What is the difference between a bank and an NBFC?

Banks and NBFCs differ in their regulatory structures. Banks, regulated by central banks like the RBI, offer a wide range of financial services and can create money. NBFCs, regulated by the RBI but not authorised to create money, provide specific financial services like loans and investments but cannot accept demand deposits like traditional banks.

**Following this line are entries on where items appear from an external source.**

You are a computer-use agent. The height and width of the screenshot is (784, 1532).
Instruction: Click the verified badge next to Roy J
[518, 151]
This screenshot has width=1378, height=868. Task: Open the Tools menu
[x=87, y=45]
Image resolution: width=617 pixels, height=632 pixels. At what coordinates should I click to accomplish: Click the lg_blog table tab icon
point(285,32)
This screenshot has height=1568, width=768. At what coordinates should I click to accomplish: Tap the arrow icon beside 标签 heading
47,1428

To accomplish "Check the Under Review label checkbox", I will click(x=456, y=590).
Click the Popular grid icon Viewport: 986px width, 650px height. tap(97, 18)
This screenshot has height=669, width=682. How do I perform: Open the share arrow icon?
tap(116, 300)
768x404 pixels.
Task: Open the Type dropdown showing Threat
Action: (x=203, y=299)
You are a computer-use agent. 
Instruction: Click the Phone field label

Are NBFCs governed by the RBI?

Yes, non-banking financial companies (NBFCs) in India are regulated and governed by the Reserve Bank of India (RBI). The RBI issues guidelines, sets regulations, and monitors the operations of NBFCs to ensure financial stability, protect consumers, and maintain the integrity of the financial system.

Who finances the NBFC?

NBFCs obtain finances from various sources, including:

  1. Borrowings: bank loans, debentures, and commercial paper.
  2. Equity Capital: issuing shares to raise capital.
  3. Reserves and surpluses: accumulated profits.
  4. Inter-Corporate Deposits: Borrowings from other corporate entities.
  5. Securitization: converting illiquid assets into marketable securities.
  6. Financial Institutions: Loans from other financial entities.
What type of NBFC is Bajaj Finserv?

Bajaj Finserv is a deposit-taking non-banking financial company (NBFC) in India. It operates in various financial sectors, including lending, insurance, wealth management, and more. As a diversified NBFC, Bajaj Finserv provides a wide range of financial products and services to cater to diverse consumer needs.